### Task item
Set down every record below exactly as it stands.

### Records to use
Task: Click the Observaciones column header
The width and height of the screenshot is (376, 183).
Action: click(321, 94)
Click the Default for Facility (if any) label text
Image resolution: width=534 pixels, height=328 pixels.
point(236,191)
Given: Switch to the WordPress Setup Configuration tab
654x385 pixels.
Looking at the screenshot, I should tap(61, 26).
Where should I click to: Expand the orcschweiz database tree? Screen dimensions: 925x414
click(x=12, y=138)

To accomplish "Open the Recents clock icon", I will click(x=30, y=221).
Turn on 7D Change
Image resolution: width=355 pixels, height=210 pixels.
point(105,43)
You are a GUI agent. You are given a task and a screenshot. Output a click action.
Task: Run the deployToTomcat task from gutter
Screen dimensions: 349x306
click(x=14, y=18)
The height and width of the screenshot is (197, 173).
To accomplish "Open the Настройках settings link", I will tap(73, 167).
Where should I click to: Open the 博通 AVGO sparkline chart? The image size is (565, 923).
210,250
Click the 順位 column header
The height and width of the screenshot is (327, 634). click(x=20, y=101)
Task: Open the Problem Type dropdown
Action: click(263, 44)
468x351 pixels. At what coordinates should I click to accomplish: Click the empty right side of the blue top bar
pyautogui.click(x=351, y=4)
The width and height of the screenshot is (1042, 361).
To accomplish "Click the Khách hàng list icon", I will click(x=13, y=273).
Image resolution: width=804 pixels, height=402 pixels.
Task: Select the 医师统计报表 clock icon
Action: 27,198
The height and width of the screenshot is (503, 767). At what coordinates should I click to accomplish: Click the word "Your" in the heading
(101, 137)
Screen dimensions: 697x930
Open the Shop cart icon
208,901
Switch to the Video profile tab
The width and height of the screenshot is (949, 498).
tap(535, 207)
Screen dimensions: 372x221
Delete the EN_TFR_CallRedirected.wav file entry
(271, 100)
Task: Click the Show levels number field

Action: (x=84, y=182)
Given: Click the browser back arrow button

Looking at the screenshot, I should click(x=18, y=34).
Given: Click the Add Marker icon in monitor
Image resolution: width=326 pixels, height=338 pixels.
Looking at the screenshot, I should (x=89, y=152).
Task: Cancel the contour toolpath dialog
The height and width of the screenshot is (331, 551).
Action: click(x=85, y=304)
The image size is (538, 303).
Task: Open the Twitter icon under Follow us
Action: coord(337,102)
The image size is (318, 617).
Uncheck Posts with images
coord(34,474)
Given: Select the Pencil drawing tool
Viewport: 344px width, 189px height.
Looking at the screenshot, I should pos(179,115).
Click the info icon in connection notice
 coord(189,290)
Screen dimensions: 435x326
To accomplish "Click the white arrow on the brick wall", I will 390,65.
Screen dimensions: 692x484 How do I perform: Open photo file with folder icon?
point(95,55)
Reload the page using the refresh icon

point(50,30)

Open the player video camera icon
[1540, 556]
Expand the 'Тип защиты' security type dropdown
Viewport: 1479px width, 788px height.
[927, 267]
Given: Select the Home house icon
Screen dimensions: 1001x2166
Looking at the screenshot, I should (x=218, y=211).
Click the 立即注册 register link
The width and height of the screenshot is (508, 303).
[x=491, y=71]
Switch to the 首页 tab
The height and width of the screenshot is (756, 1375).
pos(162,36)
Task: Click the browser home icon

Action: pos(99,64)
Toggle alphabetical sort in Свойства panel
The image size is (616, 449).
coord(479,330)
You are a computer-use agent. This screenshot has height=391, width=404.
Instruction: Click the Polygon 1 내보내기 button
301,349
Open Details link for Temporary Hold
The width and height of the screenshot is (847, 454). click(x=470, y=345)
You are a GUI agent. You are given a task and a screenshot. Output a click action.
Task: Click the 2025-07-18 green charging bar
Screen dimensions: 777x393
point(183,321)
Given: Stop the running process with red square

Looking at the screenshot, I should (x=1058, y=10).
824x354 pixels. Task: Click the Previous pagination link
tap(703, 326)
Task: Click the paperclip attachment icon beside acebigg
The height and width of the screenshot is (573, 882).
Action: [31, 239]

### Final answer
Task: Click the Observaciones column header
The width and height of the screenshot is (376, 183).
Action: click(321, 94)
Click the Default for Facility (if any) label text
Image resolution: width=534 pixels, height=328 pixels.
point(236,191)
Given: Switch to the WordPress Setup Configuration tab
654x385 pixels.
Looking at the screenshot, I should tap(61, 26).
Where should I click to: Expand the orcschweiz database tree? Screen dimensions: 925x414
click(x=12, y=138)

To accomplish "Open the Recents clock icon", I will click(x=30, y=221).
Turn on 7D Change
Image resolution: width=355 pixels, height=210 pixels.
point(105,43)
You are a GUI agent. You are given a task and a screenshot. Output a click action.
Task: Run the deployToTomcat task from gutter
Screen dimensions: 349x306
click(x=14, y=18)
The height and width of the screenshot is (197, 173).
To accomplish "Open the Настройках settings link", I will tap(73, 167).
Where should I click to: Open the 博通 AVGO sparkline chart? The image size is (565, 923).
210,250
Click the 順位 column header
The height and width of the screenshot is (327, 634). click(x=20, y=101)
Task: Open the Problem Type dropdown
Action: click(263, 44)
468x351 pixels. At what coordinates should I click to accomplish: Click the empty right side of the blue top bar
pyautogui.click(x=351, y=4)
The width and height of the screenshot is (1042, 361).
To accomplish "Click the Khách hàng list icon", I will click(x=13, y=273).
Image resolution: width=804 pixels, height=402 pixels.
Task: Select the 医师统计报表 clock icon
Action: 27,198
The height and width of the screenshot is (503, 767). At what coordinates should I click to accomplish: Click the word "Your" in the heading
(101, 137)
Screen dimensions: 697x930
Open the Shop cart icon
208,901
Switch to the Video profile tab
The width and height of the screenshot is (949, 498).
tap(535, 207)
Screen dimensions: 372x221
Delete the EN_TFR_CallRedirected.wav file entry
(271, 100)
Task: Click the Show levels number field

Action: (x=84, y=182)
Given: Click the browser back arrow button

Looking at the screenshot, I should click(x=18, y=34).
Given: Click the Add Marker icon in monitor
Image resolution: width=326 pixels, height=338 pixels.
Looking at the screenshot, I should (x=89, y=152).
Task: Cancel the contour toolpath dialog
The height and width of the screenshot is (331, 551).
Action: click(x=85, y=304)
The image size is (538, 303).
Task: Open the Twitter icon under Follow us
Action: coord(337,102)
The image size is (318, 617).
Uncheck Posts with images
coord(34,474)
Given: Select the Pencil drawing tool
Viewport: 344px width, 189px height.
Looking at the screenshot, I should pos(179,115).
Click the info icon in connection notice
 coord(189,290)
Screen dimensions: 435x326
To accomplish "Click the white arrow on the brick wall", I will 390,65.
Screen dimensions: 692x484 How do I perform: Open photo file with folder icon?
point(95,55)
Reload the page using the refresh icon

point(50,30)

Open the player video camera icon
[1540, 556]
Expand the 'Тип защиты' security type dropdown
Viewport: 1479px width, 788px height.
[927, 267]
Given: Select the Home house icon
Screen dimensions: 1001x2166
Looking at the screenshot, I should (x=218, y=211).
Click the 立即注册 register link
The width and height of the screenshot is (508, 303).
[x=491, y=71]
Switch to the 首页 tab
The height and width of the screenshot is (756, 1375).
pos(162,36)
Task: Click the browser home icon

Action: pos(99,64)
Toggle alphabetical sort in Свойства panel
The image size is (616, 449).
coord(479,330)
You are a computer-use agent. This screenshot has height=391, width=404.
Instruction: Click the Polygon 1 내보내기 button
301,349
Open Details link for Temporary Hold
The width and height of the screenshot is (847, 454). click(x=470, y=345)
You are a GUI agent. You are given a task and a screenshot. Output a click action.
Task: Click the 2025-07-18 green charging bar
Screen dimensions: 777x393
point(183,321)
Given: Stop the running process with red square

Looking at the screenshot, I should (x=1058, y=10).
824x354 pixels. Task: Click the Previous pagination link
tap(703, 326)
Task: Click the paperclip attachment icon beside acebigg
The height and width of the screenshot is (573, 882).
Action: [31, 239]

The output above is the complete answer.